1 And Dinah the daughter of Leah, whom she bare unto Jacob, went out to see the daughters of the land. 2 And Shechem the son of Hamor the Hivite, the prince of the land, saw her; and he took her, and lay with her, and humbled her. 3 And his soul clave unto Dinah the daughter of Jacob, and he loved the damsel, and spake kindly unto the damsel. 4 And Shechem spake unto his father Hamor, saying, Get me this damsel to wife. 5 Now Jacob heard that he had defiled Dinah his daughter; and his sons were with his cattle in the field: and Jacob held his peace until they came. 6 And Hamor the father of Shechem went out unto Jacob to commune with him. 7 And the sons of Jacob came in from the field when they heard it: and the men were grieved, and they were very wroth, because he had wrought folly in Israel in lying with Jacob’s daughter; which thing ought not to be done. 8 And Hamor communed with them, saying, The soul of my son Shechem longeth for your daughter: I pray you, give her unto him to wife. 9 And make ye marriages with us; give your daughters unto us, and take our daughters unto you. 10 And ye shall dwell with us: and the land shall be before you; dwell and trade ye therein, and get you possessions therein. 11 And Shechem said unto her father and unto her brethren, Let me find favor in your eyes, and what ye shall say unto me I will give. 12 Ask me never so much dowry and gift, and I will give according as ye shall say unto me: but give me the damsel to wife. 13 And the sons of Jacob answered Shechem and Hamor his father with guile, and spake, because he had defiled Dinah their sister, 14 and said unto them, We cannot do this thing, to give our sister to one that is uncircumcised; for that were a reproach unto us. 15 Only on this condition will we consent unto you: if ye will be as we are, that every male of you be circumcised; 16 then will we give our daughters unto you, and we will take your daughters to us, and we will dwell with you, and we will become one people. 17 But if ye will not hearken unto us, to be circumcised; then will we take our daughter, and we will be gone.

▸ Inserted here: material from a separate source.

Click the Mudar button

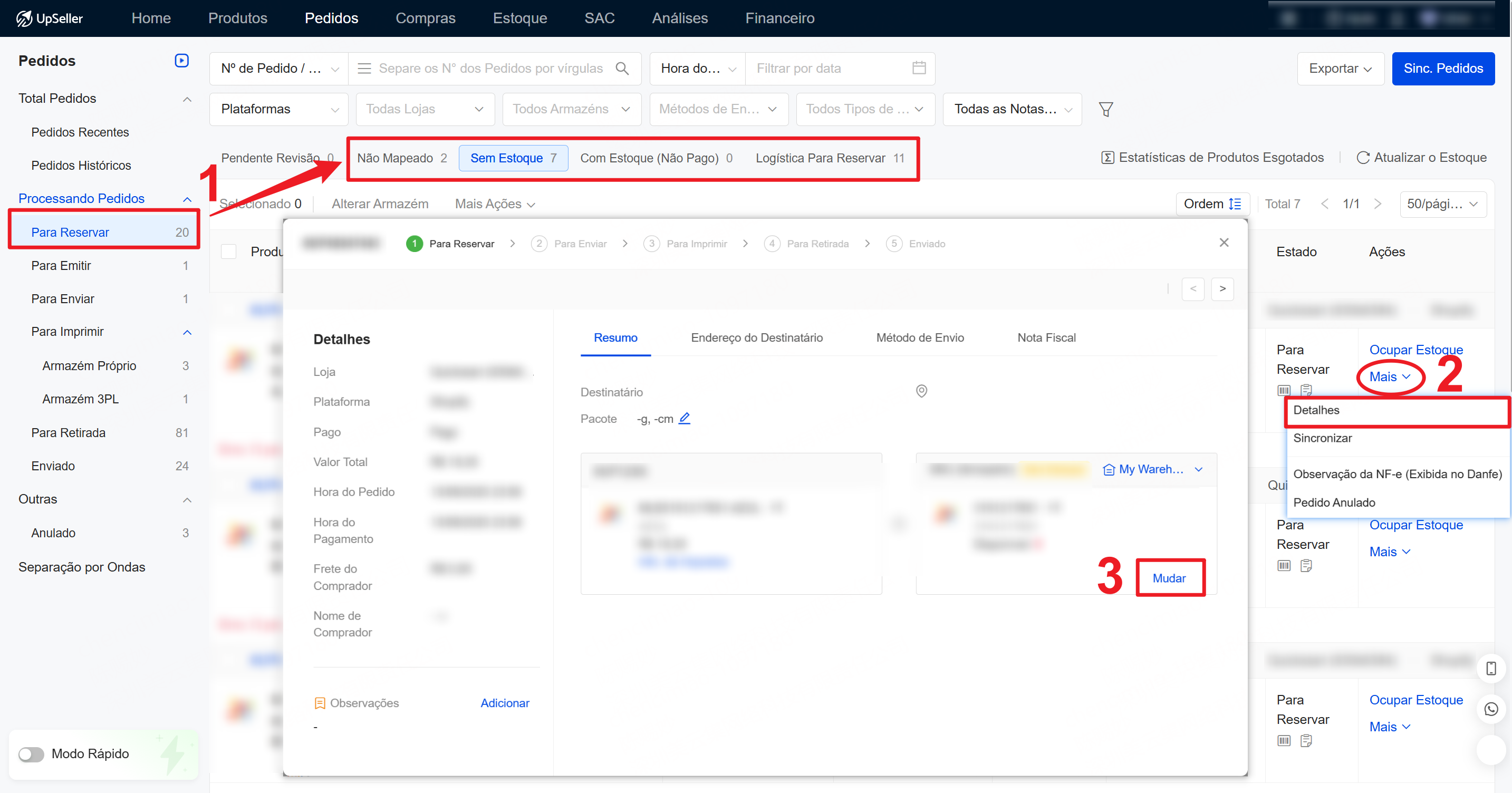coord(1169,578)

18 And their words pleased Hamor, and Shechem Hamor’s son. 19 And the young man deferred not to do the thing, because he had delight in Jacob’s daughter: and he was honored above all the house of his father. 20 And Hamor and Shechem his son came unto the gate of their city, and communed with the men of their city, saying, 21 These men are peaceable with us; therefore let them dwell in the land, and trade therein; for, behold, the land is large enough for them; let us take their daughters to us for wives, and let us give them our daughters. 22 Only on this condition will the men consent unto us to dwell with us, to become one people, if every male among us be circumcised, as they are circumcised. 23 Shall not their cattle and their substance and all their beasts be ours? only let us consent unto them, and they will dwell with us. 24 And unto Hamor and unto Shechem his son hearkened all that went out of the gate of his city; and every male was circumcised, all that went out of the gate of his city. 25 And it came to pass on the third day, when they were sore, that two of the sons of Jacob, Simeon and Levi, Dinah’s brethren, took each man his sword, and came upon the city unawares, and slew all the males. 26 And they slew Hamor and Shechem his son with the edge of the sword, and took Dinah out of Shechem’s house, and went forth. 27 The sons of Jacob came upon the slain, and plundered the city, because they had defiled their sister. 28 They took their flocks and their herds and their asses, and that which was in the city, and that which was in the field; 29 and all their wealth, and all their little ones and their wives, took they captive and made a prey, even all that was in the house. 30 And Jacob said to Simeon and Levi, Ye have troubled me, to make me odious to the inhabitants of the land, among the Canaanites and the Perizzites: and, I being few in number, they will gather themselves together against me and smite me; and I shall be destroyed, I and my house. 31 And they said, Should he deal with our sister as with a harlot?